**WORK TASK**
Each line below from the one containing "Image resolution: width=980" through the one containing "The height and width of the screenshot is (819, 542)." is to be given again exactly, and no line outside that span.

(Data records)
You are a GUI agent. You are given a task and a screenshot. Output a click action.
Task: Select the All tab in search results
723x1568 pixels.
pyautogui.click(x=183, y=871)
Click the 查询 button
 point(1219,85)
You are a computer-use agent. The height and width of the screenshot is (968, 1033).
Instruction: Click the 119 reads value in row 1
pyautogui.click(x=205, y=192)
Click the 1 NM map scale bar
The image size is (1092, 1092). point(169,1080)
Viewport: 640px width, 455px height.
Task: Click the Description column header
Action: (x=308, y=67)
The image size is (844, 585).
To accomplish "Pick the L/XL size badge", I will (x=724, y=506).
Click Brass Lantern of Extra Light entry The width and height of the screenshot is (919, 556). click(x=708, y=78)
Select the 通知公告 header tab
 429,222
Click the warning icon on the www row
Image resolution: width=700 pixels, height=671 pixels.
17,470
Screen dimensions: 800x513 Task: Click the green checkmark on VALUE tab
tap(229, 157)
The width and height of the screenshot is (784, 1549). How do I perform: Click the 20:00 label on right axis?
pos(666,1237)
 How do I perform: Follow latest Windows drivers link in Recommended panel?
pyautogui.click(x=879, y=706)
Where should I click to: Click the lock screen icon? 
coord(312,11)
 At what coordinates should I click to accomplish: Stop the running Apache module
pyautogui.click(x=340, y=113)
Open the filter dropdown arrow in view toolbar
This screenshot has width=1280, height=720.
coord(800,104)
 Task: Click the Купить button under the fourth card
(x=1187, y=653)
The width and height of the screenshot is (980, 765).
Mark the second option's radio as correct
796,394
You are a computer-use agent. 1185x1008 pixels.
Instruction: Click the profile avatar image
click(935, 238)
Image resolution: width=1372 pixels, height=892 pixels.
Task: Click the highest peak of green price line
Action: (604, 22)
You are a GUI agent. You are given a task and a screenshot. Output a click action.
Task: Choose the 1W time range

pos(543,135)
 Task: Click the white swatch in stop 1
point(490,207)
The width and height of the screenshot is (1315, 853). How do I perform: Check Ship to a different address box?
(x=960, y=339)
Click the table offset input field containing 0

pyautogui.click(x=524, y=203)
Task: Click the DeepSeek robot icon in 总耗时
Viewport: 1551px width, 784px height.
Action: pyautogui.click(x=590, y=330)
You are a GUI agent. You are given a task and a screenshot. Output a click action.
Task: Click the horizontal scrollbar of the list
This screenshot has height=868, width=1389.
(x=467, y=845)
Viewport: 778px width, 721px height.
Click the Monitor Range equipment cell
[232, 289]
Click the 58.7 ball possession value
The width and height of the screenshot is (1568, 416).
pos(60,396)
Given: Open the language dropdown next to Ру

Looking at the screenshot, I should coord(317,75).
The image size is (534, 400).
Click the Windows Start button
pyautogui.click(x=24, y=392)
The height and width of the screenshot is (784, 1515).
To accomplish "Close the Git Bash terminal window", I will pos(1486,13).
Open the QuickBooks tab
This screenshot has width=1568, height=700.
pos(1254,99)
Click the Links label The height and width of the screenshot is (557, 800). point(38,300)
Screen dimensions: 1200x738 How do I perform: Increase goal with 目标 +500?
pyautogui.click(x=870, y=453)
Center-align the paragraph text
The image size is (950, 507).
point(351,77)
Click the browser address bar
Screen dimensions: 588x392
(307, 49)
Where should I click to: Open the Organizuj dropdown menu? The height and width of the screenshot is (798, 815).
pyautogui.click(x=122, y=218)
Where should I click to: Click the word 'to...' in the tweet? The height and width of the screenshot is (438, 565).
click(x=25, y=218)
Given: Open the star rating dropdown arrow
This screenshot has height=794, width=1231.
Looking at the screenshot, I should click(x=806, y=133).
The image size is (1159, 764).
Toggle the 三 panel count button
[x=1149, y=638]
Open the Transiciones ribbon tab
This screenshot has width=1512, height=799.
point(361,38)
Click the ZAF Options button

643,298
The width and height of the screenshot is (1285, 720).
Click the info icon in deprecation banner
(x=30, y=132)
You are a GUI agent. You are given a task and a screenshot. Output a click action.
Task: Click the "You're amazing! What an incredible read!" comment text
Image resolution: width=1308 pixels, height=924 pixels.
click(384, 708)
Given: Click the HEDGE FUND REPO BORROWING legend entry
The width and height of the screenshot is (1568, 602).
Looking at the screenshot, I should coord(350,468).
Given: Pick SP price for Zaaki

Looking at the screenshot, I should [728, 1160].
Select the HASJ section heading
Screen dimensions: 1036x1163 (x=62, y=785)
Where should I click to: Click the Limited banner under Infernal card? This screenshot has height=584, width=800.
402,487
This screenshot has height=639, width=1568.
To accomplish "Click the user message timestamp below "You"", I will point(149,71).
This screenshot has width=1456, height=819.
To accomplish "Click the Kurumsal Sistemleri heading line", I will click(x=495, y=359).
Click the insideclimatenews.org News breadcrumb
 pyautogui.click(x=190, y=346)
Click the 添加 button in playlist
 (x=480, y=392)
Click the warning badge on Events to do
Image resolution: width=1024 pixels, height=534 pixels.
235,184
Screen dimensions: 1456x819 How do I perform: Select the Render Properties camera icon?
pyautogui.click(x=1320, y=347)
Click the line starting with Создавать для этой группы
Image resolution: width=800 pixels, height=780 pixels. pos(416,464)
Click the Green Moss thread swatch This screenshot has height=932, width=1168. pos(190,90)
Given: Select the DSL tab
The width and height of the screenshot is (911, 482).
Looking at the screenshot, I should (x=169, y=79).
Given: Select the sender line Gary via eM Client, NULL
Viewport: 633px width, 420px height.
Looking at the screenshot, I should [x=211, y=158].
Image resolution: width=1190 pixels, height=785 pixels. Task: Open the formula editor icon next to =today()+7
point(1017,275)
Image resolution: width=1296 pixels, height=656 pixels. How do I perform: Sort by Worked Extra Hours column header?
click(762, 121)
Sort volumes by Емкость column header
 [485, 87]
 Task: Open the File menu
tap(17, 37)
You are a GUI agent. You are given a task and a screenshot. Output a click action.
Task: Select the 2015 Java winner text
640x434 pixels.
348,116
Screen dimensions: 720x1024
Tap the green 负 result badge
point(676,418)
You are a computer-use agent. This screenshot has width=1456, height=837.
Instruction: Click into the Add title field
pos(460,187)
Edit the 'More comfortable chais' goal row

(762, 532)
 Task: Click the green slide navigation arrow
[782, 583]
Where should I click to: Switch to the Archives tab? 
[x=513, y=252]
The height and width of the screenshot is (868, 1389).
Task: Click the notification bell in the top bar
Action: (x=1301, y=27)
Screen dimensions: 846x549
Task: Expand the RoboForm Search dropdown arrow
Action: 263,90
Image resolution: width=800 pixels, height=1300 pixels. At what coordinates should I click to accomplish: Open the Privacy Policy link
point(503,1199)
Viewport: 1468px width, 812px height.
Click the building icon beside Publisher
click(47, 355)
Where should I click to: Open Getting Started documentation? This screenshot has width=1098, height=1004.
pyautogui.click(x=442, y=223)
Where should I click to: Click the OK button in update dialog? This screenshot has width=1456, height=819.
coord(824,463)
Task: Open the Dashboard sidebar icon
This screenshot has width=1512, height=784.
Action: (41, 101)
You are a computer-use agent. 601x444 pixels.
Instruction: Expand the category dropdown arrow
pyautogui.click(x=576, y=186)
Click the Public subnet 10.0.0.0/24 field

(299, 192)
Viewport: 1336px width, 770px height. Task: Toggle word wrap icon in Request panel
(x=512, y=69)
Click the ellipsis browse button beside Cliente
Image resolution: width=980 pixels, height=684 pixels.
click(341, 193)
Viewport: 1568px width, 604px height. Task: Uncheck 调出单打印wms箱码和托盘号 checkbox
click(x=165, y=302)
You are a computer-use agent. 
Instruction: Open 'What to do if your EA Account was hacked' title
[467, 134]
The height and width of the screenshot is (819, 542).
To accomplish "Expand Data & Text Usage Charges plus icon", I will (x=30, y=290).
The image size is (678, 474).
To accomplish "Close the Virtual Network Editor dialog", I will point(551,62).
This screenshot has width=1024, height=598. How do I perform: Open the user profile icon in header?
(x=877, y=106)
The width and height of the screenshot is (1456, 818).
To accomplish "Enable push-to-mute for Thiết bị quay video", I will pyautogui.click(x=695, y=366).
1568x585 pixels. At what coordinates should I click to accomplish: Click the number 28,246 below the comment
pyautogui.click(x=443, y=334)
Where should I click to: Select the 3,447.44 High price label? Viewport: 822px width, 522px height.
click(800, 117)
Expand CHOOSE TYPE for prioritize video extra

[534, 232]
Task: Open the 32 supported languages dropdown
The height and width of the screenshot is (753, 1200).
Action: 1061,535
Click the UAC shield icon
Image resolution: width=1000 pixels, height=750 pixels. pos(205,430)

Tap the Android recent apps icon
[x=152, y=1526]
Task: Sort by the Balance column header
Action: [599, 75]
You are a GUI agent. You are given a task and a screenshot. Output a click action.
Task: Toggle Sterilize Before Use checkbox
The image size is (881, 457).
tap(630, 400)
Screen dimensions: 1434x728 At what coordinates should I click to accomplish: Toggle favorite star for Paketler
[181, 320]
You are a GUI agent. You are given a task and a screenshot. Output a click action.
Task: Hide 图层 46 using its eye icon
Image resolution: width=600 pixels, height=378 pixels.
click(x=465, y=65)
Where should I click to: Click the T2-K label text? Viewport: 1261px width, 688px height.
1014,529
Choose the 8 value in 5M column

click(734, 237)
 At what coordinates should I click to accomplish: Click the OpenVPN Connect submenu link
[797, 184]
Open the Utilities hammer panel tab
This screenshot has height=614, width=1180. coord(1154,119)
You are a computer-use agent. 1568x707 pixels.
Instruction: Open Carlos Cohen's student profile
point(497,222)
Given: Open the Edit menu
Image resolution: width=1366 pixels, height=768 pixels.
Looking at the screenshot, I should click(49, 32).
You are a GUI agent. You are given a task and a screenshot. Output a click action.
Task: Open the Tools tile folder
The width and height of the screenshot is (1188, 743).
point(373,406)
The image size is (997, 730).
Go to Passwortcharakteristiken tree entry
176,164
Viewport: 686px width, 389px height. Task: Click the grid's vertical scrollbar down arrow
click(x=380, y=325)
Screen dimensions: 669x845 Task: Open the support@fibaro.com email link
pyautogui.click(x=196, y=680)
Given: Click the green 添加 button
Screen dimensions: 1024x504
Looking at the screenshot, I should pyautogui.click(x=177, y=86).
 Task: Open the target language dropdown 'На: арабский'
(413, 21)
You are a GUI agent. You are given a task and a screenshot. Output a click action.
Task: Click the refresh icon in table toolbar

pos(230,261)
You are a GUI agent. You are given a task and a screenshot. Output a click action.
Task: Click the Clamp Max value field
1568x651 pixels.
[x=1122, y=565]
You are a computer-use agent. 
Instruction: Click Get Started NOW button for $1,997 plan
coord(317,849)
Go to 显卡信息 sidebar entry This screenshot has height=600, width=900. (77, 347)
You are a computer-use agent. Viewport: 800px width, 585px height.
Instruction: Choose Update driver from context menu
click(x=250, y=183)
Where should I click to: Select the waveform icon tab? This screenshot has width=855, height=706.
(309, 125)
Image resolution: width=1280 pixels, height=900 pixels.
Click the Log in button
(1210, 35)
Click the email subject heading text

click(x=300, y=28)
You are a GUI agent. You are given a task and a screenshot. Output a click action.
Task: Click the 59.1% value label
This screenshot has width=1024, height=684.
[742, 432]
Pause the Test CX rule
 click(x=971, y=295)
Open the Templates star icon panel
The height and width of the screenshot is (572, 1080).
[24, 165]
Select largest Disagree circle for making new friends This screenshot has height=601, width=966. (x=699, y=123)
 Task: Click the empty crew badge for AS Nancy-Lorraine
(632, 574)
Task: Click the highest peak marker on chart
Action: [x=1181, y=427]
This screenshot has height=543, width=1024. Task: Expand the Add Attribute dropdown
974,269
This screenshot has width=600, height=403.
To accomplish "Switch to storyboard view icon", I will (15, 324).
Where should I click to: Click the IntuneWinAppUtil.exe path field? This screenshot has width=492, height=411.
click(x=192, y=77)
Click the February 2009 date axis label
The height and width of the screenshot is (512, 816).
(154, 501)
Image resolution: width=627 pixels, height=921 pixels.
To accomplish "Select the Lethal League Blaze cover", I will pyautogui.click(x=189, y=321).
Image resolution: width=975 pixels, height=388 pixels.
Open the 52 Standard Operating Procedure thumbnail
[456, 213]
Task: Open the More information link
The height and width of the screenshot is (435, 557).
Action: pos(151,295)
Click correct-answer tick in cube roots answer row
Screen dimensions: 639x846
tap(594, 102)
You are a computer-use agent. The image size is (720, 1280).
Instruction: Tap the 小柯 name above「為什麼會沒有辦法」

**ANSWER SECTION**
Image resolution: width=980 pixels, height=684 pixels.
click(341, 193)
Viewport: 1568px width, 604px height. Task: Uncheck 调出单打印wms箱码和托盘号 checkbox
click(x=165, y=302)
You are a computer-use agent. 
Instruction: Open 'What to do if your EA Account was hacked' title
[467, 134]
The height and width of the screenshot is (819, 542).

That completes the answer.